=== Document passage ===
Mine will fit in a tupperware box as I intend to be cremated. But unless my brother wants some fertiliser for his vegetable plot I suspect they will end up in landfill.


----------



## f13dfx (Dec 11, 2019)

I have another question. If I and my wife start living in Spain (ie. Madrid) using a Non-Lucrative Visa, at what point or length of stay are we able to apply for health benefits from the Spanish medical system; like a normal Spanish citizen would be entitled to.


----------



## Snowbuddy (Sep 5, 2020)

Hello f13dfx

I am a Canuck as well, and am struggling to find solid info on Canada PT Taxation.

In particular the tax treatment of RRSP & RRIF by Spanish authorities. Example - they may not recognize the tax sheltered nature of of these. And, may use principal amount in the wealth tax calculation

Not sure if these are part of your situation, but if you come across any info or a tax accountant that has dealt with it before, I would appreciate a pm or reply.

Good luck with your adventure


----------



## f13dfx (Dec 11, 2019)

Snowbuddy said:


> Hello f13dfx
> 
> I am a Canuck as well, and am struggling to find solid info on Canada PT Taxation.
> 
> ...


 Are you already residing in Spain? Have you tried to contact the Spanish Embassy in Canada to inquire? BTW says you are not accepting PM.


----------



## Pesky Wesky (May 10, 2009)

f13dfx said:


> Are you already residing in Spain? Have you tried to contact the Spanish Embassy in Canada to inquire? BTW says you are not accepting PM.


You can't receive PMs straight away. You need to have made at least 5 "good" posts ie asking a question or answering one and not just saying "hi" or hoping to sell something


----------



## f13dfx (Dec 11, 2019)

Pesky Wesky said:


> You can't receive PMs straight away. You need to have made at least 5 "good" posts ie asking a question or answering one and not just saying "hi" or hoping to sell something


Gotcha thank you for clarifying the PM issue! Sounds like a good way of keeping trolls out.


----------



## Pesky Wesky (May 10, 2009)

f13dfx said:


> Gotcha thank you for clarifying the PM issue! Sounds like a good way of keeping trolls out.


 Hahaha!
If only!


----------



## NickZ (Jun 26, 2009)

Snowbuddy said:


> Hello f13dfx
> 
> I am a Canuck as well, and am struggling to find solid info on Canada PT Taxation.
> 
> In particular the tax treatment of RRSP & RRIF by Spanish authorities. Example - they may not recognize the tax sheltered nature of of these. And, may use principal amount in the wealth tax calculation


https://taxca.com/blog-2016-35/

RRIF seem protected in Canada. RRSP withdrawals wouldn't be.
===
▸ Work instructions
A – Rewrite the forum thread about moving to Spain starting at "## Snowbuddy (Sep" and ending at "pm or reply.", swapping "tax accountant" for "financial advisor".
B – Go on with the forum thread about moving to Spain from its last line.
=== Supplied data ===
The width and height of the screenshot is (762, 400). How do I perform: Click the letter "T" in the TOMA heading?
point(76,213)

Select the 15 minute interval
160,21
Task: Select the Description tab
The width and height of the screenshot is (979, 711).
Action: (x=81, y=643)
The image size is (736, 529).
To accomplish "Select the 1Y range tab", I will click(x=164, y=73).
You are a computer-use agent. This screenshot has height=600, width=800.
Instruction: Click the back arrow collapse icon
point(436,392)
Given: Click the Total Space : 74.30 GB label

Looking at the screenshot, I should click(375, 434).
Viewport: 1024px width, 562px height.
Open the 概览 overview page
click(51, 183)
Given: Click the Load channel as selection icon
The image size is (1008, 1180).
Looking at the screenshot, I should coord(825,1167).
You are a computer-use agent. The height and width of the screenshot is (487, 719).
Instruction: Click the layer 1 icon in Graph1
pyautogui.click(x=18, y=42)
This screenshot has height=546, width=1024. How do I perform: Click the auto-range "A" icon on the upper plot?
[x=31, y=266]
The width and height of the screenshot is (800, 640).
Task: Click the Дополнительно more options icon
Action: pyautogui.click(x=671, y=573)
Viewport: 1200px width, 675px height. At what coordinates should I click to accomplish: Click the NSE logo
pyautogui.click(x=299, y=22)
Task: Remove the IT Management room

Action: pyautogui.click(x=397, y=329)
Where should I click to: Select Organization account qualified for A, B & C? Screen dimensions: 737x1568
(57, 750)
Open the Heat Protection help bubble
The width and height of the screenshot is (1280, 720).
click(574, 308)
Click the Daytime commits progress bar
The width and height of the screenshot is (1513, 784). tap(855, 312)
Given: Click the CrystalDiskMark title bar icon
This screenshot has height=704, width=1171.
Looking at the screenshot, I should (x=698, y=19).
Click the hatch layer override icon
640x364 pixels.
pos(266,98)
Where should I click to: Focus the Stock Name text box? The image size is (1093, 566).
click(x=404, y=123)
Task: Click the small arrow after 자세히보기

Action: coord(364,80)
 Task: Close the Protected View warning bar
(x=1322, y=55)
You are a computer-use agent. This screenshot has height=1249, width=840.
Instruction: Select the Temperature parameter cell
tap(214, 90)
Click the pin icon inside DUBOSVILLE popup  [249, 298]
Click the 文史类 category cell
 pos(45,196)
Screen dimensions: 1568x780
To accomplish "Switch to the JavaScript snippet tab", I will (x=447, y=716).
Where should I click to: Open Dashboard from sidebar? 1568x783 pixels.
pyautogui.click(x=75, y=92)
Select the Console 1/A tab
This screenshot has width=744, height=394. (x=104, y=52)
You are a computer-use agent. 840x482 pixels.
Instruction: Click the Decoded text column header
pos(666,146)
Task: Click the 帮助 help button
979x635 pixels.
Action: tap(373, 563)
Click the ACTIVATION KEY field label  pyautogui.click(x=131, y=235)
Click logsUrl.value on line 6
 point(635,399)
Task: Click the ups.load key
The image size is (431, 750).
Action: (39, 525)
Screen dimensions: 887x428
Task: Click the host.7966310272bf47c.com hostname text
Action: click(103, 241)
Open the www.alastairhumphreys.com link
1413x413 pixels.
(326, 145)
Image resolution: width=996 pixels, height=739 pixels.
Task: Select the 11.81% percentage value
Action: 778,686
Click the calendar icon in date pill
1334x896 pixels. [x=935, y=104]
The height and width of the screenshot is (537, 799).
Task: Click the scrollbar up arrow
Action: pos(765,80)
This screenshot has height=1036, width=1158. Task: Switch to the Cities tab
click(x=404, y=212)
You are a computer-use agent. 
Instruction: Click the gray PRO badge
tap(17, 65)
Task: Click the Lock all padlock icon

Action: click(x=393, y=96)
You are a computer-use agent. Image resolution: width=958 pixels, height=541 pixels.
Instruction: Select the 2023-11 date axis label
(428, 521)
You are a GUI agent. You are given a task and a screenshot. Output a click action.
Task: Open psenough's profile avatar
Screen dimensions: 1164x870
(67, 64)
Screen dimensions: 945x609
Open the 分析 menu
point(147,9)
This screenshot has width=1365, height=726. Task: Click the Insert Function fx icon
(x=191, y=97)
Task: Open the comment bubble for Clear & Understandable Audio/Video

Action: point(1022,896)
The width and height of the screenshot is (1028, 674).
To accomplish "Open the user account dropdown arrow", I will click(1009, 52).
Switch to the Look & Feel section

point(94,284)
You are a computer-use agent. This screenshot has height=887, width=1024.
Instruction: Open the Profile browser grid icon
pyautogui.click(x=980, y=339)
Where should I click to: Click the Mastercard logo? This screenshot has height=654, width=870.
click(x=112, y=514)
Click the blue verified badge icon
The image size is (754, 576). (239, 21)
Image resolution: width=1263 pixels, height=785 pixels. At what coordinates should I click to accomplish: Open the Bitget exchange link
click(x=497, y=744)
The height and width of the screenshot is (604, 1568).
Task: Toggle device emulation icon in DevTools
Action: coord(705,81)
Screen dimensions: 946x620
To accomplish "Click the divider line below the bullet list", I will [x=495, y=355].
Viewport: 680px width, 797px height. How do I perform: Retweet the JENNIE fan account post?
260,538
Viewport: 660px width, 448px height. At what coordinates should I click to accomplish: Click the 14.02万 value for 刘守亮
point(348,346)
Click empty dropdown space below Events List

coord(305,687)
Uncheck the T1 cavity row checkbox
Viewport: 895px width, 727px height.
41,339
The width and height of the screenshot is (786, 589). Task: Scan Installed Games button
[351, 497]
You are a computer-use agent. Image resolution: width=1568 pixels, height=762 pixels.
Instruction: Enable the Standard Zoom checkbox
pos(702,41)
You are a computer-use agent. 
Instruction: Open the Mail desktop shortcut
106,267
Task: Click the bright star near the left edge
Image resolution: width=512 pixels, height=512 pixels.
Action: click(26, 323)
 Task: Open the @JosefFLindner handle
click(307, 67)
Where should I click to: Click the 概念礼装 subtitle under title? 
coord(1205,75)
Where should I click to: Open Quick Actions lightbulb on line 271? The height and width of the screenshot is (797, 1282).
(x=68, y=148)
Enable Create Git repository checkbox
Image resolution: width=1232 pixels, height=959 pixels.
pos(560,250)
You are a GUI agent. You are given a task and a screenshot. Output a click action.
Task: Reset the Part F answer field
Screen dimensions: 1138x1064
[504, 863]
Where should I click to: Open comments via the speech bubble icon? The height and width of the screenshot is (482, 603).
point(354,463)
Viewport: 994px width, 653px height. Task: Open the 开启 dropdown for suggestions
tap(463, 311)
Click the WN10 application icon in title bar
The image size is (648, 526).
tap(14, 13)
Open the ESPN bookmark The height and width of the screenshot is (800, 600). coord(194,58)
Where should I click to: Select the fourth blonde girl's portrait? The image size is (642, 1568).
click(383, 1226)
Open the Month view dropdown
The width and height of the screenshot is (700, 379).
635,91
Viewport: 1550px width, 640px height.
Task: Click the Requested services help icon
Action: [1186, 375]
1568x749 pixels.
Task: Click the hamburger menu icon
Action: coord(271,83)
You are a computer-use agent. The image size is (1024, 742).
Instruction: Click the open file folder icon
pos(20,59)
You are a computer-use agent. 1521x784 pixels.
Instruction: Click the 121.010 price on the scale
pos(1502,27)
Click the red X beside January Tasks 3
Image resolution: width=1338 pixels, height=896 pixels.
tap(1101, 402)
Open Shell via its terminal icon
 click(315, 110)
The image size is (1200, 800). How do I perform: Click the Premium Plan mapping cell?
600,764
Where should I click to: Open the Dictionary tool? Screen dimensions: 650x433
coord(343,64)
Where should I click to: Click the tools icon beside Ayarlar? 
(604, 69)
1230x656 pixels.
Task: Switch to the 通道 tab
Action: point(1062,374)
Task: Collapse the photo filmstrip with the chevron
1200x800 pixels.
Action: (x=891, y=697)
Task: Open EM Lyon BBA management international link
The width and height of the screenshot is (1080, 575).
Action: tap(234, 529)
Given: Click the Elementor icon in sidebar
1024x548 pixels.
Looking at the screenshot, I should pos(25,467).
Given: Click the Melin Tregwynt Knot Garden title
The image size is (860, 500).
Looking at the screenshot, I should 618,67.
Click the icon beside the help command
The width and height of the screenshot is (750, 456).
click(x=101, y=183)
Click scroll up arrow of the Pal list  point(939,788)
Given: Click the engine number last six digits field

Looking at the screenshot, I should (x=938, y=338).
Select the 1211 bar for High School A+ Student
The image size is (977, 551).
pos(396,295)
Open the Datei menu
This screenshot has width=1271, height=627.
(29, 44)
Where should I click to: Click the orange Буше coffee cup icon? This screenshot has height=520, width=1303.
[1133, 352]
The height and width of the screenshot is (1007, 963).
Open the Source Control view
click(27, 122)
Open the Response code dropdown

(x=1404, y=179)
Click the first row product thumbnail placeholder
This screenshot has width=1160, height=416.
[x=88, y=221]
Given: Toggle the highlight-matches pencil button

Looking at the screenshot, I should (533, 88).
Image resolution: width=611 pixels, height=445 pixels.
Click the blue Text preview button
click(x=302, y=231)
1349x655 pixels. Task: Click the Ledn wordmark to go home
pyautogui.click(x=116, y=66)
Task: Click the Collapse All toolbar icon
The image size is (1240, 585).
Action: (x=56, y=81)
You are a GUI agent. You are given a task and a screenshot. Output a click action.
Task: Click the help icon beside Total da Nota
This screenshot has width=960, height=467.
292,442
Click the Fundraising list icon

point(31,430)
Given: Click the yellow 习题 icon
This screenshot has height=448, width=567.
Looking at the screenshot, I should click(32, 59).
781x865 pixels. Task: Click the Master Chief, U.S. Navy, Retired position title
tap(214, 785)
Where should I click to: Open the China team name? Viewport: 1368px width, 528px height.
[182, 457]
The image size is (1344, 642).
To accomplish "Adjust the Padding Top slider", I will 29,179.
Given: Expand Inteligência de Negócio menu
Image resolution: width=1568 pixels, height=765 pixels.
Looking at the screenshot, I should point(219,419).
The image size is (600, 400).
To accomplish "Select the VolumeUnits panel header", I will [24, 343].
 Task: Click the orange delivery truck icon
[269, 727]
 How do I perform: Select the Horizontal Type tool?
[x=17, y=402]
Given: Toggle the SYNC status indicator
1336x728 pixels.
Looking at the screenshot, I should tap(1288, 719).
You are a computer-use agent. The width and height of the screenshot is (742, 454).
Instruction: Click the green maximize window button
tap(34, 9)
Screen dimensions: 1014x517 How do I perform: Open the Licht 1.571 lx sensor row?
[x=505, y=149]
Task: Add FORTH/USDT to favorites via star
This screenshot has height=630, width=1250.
===
▸ Results for each task
A –
## Snowbuddy (Sep 5, 2020)

Hello f13dfx

I am a Canuck as well, and am struggling to find solid info on Canada PT Taxation.

In particular the tax treatment of RRSP & RRIF by Spanish authorities. Example - they may not recognize the tax sheltered nature of of these. And, may use principal amount in the wealth tax calculation

Not sure if these are part of your situation, but if you come across any info or a financial advisor that has dealt with it before, I would appreciate a pm or reply.

B –
----------



## Snowbuddy (Sep 5, 2020)

"RRIF seem protected in Canada. RRSP withdrawals wouldn't be"

Yes - they are tax sheltered in Canada. But that does not mean any other country will recognize that.

Because a RRSP and RRIF private savings plans, other countries may just look at them as investments, not sheltered.

An example would be the UK- i.e. move there from Canada - you are taxed on your periodic withdrawals, and you would also be taxed on any dividends or growth such as capital gains on the principal amount inside the RRSP or RRIF.

It looks like Spain is the same. 

If there is a Canadian in Spain that actually has gone through this, I would love to hear from them.


----------



## Snowbuddy (Sep 5, 2020)

Hi f13dfx

I have not tried contacting the Spanish Embassy in Canada - I might look at contacting the Canadian Embassy in Spain and see if they can recommend an accountant or tax lawyer familiar with the Canadian RRSP or RRIF.

I feel like there must be at least a few other Canadians that have retired to Spain with an RRSP / RRIF for income, on a non lucrative visa.

I realize that some people might just move there, and not report it, assuming it is just their pension. 

Same thing happens in Mexico - plenty of Canadians retire there, don't report their RRSP or RRIF but Mexico does not recognize the tax free growth on principal amount.


----------



## f13dfx (Dec 11, 2019)

Snowbuddy said:


> Hi f13dfx
> 
> I have not tried contacting the Spanish Embassy in Canada - I might look at contacting the Canadian Embassy in Spain and see if they can recommend an accountant or tax lawyer familiar with the Canadian RRSP or RRIF.
> 
> ...


I have emailed the Spanish Embassy in Toronto & will update this thread with their response.


----------



## NickZ (Jun 26, 2009)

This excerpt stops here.